Doel van het plausibiliteitsoordeel

De NZa heeft in de Beleidsregel continuïteitsbijdrage en meerkosten in verband met de uitbraak van het SARS-CoV-2 virus (BR/REG-20157) de prestatie 'meerkosten' vastgesteld naar aanleiding van de uitbraak van COVID. Met deze prestatie kunnen extra kosten in rekening worden gebracht die een zorgaanbieder maakt voor de levering van zorg.

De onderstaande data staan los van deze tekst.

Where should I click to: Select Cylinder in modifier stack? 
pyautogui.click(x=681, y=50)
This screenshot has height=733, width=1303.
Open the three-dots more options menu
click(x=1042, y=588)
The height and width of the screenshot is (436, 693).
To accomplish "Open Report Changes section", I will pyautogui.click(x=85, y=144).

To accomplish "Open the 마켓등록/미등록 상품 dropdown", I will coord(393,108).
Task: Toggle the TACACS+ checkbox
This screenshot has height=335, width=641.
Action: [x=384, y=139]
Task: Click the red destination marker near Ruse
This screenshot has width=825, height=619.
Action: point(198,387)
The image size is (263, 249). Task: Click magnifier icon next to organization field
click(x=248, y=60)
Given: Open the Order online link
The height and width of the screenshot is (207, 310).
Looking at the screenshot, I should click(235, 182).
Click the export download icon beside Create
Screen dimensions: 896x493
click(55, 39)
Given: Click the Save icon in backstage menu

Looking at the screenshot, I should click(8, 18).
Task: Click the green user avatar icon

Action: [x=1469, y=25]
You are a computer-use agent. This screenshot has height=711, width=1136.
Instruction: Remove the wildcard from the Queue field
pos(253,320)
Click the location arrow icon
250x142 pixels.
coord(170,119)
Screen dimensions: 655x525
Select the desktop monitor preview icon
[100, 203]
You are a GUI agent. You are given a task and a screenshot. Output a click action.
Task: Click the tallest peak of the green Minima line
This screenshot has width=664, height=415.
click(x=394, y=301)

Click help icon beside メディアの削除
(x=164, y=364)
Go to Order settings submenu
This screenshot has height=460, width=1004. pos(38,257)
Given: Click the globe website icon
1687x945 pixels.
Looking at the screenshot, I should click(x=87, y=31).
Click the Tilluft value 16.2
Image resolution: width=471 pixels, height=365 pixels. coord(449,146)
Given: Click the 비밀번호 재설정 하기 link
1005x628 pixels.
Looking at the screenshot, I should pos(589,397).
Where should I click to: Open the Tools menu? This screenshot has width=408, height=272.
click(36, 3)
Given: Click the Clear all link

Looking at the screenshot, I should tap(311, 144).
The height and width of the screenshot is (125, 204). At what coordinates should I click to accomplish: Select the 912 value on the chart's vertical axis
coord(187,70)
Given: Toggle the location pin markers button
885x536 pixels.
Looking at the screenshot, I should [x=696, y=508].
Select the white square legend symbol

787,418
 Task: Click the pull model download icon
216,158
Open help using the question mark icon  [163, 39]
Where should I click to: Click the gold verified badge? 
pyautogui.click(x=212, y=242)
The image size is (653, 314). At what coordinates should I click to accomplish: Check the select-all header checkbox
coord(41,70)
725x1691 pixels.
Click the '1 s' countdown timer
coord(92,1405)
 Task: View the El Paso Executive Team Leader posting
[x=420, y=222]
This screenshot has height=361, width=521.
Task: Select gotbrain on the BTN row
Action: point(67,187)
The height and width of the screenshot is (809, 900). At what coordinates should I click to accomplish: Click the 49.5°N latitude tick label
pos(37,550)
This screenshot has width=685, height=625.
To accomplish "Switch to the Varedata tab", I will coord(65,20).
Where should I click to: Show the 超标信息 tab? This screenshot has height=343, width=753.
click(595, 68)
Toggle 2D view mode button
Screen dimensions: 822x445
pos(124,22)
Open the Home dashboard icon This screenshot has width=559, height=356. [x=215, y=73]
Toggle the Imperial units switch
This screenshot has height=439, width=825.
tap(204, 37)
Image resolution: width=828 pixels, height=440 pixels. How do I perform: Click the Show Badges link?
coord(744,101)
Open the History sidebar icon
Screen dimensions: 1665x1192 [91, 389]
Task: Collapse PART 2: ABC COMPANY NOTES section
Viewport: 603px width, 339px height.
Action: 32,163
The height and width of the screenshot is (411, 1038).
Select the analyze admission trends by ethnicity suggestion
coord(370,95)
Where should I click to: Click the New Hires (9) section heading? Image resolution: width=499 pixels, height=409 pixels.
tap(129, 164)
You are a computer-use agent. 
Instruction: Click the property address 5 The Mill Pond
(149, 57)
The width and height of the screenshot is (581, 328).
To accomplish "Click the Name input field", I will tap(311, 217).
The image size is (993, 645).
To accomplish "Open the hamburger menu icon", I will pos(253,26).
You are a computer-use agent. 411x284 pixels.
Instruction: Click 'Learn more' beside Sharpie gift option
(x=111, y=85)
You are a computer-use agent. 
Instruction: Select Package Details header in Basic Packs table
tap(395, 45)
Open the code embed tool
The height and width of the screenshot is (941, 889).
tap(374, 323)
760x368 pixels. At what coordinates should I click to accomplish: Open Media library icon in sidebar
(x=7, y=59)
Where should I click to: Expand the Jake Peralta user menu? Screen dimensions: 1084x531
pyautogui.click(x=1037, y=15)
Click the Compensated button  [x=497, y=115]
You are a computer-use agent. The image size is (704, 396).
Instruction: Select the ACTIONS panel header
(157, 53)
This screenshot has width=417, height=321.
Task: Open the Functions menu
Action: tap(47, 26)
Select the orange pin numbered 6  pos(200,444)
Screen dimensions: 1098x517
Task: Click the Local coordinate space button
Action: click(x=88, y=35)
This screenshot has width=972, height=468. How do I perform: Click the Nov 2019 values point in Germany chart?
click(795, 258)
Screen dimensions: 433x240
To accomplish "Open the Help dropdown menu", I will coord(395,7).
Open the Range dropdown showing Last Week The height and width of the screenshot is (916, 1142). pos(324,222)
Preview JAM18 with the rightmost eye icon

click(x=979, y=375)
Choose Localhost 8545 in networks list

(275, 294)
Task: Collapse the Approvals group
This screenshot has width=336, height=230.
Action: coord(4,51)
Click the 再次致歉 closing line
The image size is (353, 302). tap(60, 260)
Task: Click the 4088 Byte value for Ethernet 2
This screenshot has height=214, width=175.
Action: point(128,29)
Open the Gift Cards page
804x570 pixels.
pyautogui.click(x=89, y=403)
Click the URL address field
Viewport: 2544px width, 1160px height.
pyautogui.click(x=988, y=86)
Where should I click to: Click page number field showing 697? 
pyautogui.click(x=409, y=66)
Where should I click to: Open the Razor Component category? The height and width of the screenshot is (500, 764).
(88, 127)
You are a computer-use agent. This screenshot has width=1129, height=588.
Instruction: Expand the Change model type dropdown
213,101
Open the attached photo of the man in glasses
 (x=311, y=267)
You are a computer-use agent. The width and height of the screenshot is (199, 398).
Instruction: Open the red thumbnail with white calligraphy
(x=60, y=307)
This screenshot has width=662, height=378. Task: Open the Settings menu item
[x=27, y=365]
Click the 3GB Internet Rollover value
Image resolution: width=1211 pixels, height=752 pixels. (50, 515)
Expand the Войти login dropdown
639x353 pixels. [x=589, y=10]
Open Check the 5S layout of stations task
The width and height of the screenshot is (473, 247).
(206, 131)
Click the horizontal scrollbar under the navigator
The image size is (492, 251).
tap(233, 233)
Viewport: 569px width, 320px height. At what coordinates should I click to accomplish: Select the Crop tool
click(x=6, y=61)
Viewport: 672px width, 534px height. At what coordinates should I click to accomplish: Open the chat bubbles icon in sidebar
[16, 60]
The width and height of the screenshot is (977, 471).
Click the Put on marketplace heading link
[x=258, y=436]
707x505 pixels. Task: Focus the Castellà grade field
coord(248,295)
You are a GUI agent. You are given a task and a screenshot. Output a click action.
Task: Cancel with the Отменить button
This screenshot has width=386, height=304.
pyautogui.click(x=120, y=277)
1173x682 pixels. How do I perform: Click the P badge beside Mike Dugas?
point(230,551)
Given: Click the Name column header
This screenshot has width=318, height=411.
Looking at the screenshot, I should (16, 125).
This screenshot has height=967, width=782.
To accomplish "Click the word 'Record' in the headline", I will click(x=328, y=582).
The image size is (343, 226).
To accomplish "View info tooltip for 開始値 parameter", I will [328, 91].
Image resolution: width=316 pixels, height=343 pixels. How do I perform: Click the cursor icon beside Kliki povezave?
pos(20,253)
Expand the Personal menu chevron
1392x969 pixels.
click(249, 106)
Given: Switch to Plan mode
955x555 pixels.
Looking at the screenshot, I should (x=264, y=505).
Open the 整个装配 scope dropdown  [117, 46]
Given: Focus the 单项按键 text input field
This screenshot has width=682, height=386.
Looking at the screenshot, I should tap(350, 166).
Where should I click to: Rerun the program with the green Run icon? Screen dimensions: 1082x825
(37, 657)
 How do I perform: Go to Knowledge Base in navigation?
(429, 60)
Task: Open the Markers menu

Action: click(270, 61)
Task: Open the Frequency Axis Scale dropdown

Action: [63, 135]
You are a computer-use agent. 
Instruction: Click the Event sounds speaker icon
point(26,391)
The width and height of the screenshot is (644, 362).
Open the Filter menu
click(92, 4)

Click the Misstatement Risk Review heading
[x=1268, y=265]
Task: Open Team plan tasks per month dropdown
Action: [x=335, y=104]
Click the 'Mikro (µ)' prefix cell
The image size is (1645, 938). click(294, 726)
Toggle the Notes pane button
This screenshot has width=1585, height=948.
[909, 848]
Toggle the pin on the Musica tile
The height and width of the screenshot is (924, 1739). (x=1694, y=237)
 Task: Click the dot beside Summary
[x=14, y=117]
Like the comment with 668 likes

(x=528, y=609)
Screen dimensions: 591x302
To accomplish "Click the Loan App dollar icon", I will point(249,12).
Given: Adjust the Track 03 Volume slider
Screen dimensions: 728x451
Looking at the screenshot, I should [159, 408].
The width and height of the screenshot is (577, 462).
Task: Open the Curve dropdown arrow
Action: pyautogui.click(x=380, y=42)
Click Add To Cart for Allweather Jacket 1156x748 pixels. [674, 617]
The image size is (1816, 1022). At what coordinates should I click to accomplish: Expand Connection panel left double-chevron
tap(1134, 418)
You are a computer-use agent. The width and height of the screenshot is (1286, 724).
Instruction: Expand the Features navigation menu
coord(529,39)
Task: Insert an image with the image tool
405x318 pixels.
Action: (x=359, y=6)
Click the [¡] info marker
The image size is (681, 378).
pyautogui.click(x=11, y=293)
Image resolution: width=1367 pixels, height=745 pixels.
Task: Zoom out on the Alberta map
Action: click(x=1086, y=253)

De uitvoering van de ministeriële regeling is door Zorginstituut Nederland (hierna ZINL) uitgewerkt in de Beleidsregels catastroferegeling 2020 en 2021 COVID-19 van 17 december 2020 (kenmerk 2020046606). In deze beleidsregels, die de extra bijdrage voor zorgverzekeraars in verband met de COVID-pandemie nader regelt, is in artikel 2 lid 1 sub c als voorwaarde voor inbreng in de catastroferegeling opgenomen, dat de hoogte van de indirecte meerkosten plausibel moet zijn. Zorgverzekeraars kunnen een afspraak maken over de vergoeding van indirecte meerkosten. Aan de plausibiliteitstoets is op grond van artikel 2 lid 2 sub a voldaan indien de NZa de afspraken plausibel heeft gevonden. De NZa kan bij haar oordeel over de plausibiliteit van de afspraken rekening houden met alle bijzondere omstandigheden als gevolg van de COVID-pandemie.

2 Uitkomsten onderzoek

Ons onderzoek heeft zich gericht op onze taak of de door ZN vastgestelde regeling ter compensatie van de gemaakte indirecte meerkosten COVID plausibel is. Hiermee bedoelen we dat voldoende aannemelijk moet zijn gemaakt dat de in de regelingen opgenomen vergoedingsafspraken de werkelijke kosten redelijkerwijs benaderen. Hierbij hebben wij rekening gehouden met alle bijzondere omstandigheden als gevolg van de COVID-pandemie.

Voorgelegde regeling

Zorgverzekeraars hebben voor het jaar 2021 op 05 mei 2022 een verzoek voorgelegd voor een plausibiliteitsoordeel op een ex ante meerkostenregeling voor GGZ-aanbieders met verblijf én/of een omzet tussen € 1-10 mln. Op 4 oktober 2022 zijn de resultaten aangeleverd van een onderzoek naar de gemaakte indirecte meerkosten van de betreffende GGZ-aanbieders in 2021. De uitgangspunten voor dit onderzoek zijn tot stand gekomen in overleg met de NZa. De NZa heeft de opzet en uitvoering van het onderzoek naar de gemaakte indirecte meerkosten beoordeeld en is van mening dat hierop kan worden gesteund.

Uit dit onderzoek is naar voren gekomen dat 21 GGZ-aanbieders behoefte hebben aan een vergoeding voor indirecte meerkosten. Voor 13 van deze zorgaanbieders geeft het onderzoek aanleiding voor een ex ante vergoeding van 0,2% van de gerealiseerde, goedgekeurde Zvw-omzet uit het zorgsegment GGZ in 2021. De overige 8 zorgaanbieders komen in aanmerking voor vergoeding op basis van de ex post meerkostenregeling GGZ 2021. De NZa heeft eerder geoordeeld dat de opzet van het proces voor deze ex post regeling om de indirecte meerkosten GGZ te beoordelen, adequaat is.

Oordeel plausibiliteit

De NZa is van oordeel dat voldoende aannemelijk is gemaakt dat de vergoeding van 0,2% van de gerealiseerde, goedgekeurde Zvw-omzet uit het zorgsegment GGZ in 2021, plausibel is, waarbij rekening is gehouden met alle bijzondere omstandigheden als gevolg van de coronapandemie.